Supongo que en Gran Bretaña tocábamos la misma tonada. Recuerdo cómo, cuando íbamos en el viejo auto de la familia con mamá y papá, Peggy Fisk usaba su nueva cámara de cine para filmar los bosques de misiles antiaéreos pintados de blanco, pero totalmente al descubierto, que se levantaban a un costado de la carretera. Hasta hacíamos días de campo al lado de cuarteles de la Real Fuerza Aérea en Lincolnshire mientras mamá filmaba gozosamente cuanto bombardero Vulcan cruzaba como flecha el aire para amenazar al monolito soviético (y a todas esas estaciones de radio) con su poder nuclear. Y sí, todavía tengo esas películas. Pero, ¿qué le habría pasado hoy que libramos la “guerra al terror”?
Porque, hasta donde sabemos, este conflicto espurio en particular es nuestra versión más reciente de la guerra fría, como descubrí en una entrevista con una periodista española y su fotógrafo en Londres, hace unos meses. Nos habíamos encontrado por casualidad en Paddington; hablamos de mi afición infantil a los ferrocarriles y le sugerí que el fotógrafo me tomara una foto junto a una locomotora. Caminamos hacia un andén donde estaba por partir un tren Londres-Oxford. Luego de dos instantáneas, dos agentes de la policía británica del transporte llegaron y nos ordenaron dejar de sacar fotos.
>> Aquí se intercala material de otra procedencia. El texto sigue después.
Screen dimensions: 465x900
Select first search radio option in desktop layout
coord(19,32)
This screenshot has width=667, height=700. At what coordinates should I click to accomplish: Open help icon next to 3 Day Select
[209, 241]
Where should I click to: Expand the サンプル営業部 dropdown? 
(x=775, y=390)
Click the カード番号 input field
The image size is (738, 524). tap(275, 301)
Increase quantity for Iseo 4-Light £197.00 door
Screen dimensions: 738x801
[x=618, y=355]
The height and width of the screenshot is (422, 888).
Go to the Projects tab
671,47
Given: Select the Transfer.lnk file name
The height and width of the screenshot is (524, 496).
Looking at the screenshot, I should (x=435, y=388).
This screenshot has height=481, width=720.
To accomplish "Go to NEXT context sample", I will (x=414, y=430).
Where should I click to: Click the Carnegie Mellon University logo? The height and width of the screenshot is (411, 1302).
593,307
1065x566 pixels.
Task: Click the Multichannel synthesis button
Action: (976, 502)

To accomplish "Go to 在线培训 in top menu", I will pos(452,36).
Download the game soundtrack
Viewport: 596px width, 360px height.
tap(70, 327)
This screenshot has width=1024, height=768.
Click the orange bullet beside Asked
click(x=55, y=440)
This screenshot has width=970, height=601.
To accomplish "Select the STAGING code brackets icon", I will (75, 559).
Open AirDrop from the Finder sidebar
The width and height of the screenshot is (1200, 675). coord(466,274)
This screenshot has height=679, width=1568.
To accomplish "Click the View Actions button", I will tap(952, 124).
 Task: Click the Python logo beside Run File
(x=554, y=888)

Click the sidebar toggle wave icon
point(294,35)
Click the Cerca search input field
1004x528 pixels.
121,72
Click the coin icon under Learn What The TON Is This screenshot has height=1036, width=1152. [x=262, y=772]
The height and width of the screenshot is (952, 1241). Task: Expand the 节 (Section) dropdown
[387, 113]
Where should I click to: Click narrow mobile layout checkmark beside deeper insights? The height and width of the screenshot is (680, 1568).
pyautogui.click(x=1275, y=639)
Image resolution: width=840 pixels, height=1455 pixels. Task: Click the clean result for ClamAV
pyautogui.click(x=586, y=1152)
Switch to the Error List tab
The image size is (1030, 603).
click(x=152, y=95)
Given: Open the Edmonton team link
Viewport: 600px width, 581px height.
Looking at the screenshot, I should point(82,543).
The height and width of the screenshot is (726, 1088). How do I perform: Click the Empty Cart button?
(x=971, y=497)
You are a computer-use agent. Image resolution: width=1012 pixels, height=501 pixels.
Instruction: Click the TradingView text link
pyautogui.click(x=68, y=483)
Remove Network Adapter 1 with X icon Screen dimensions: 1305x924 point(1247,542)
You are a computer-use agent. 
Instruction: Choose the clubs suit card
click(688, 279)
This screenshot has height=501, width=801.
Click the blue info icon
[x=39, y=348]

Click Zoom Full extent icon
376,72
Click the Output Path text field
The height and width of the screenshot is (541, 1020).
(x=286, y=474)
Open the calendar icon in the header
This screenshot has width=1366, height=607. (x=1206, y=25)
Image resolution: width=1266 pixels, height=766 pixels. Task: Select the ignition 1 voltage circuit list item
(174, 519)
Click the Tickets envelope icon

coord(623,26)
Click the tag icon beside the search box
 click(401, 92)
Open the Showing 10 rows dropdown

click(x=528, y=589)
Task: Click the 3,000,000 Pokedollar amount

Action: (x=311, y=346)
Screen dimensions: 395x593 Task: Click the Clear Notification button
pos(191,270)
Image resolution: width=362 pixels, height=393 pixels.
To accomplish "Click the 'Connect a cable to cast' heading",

Uno dijo que “no estaba permitido” a causa de la “campaña terrorista”. Tuve vívidas imágenes de un nido de militantes de ETA recortando nuestras fotos del Titfield Thunderbolt y empacando su equipo explosivo antes de dirigirse hacia Paddington.
Son ésas las tonterías de la policía que más disfruto. Y con razón. Porque el mes pasado, al anunciar la brillantez de la nueva terminal del Eurostar en Saint Pancras, casi todos los diarios de Gran Bretaña mostraron enormes fotografías aéreas de toda la red ferroviaria, puntos de transbordo, tableros de señales y patios de maniobras fuera de la estación.
Sentí pena por el vulnerable Titfield Thunderbolt de Paddington. Porque, después de todo, ningún terrorista soñaría con atacar el Eurostar, o con estudiar el sistema de vías de Saint Pancras desde el aire, ¿o sí? Las palabras “no está permitido” no cruzaron los labios de los chicos de azul cuando se enfrentaron a la campaña comercial de lanzamiento de la nueva terminal del Eurostar.
Y de eso se trata, supongo. Creamos monstruos y luego –en bien del dinero o de la democracia– los desmantelamos en silencio. De cara al mal y a la incipiente guerra civil, construimos transmisores por miles o cohetes por millones. Nuestros gobernantes están felices. Tienen poder. Y eso es lo que importa. Así pues, recuerden esta mañana mis doble erres y ese pie de bugambilias de mi balcón.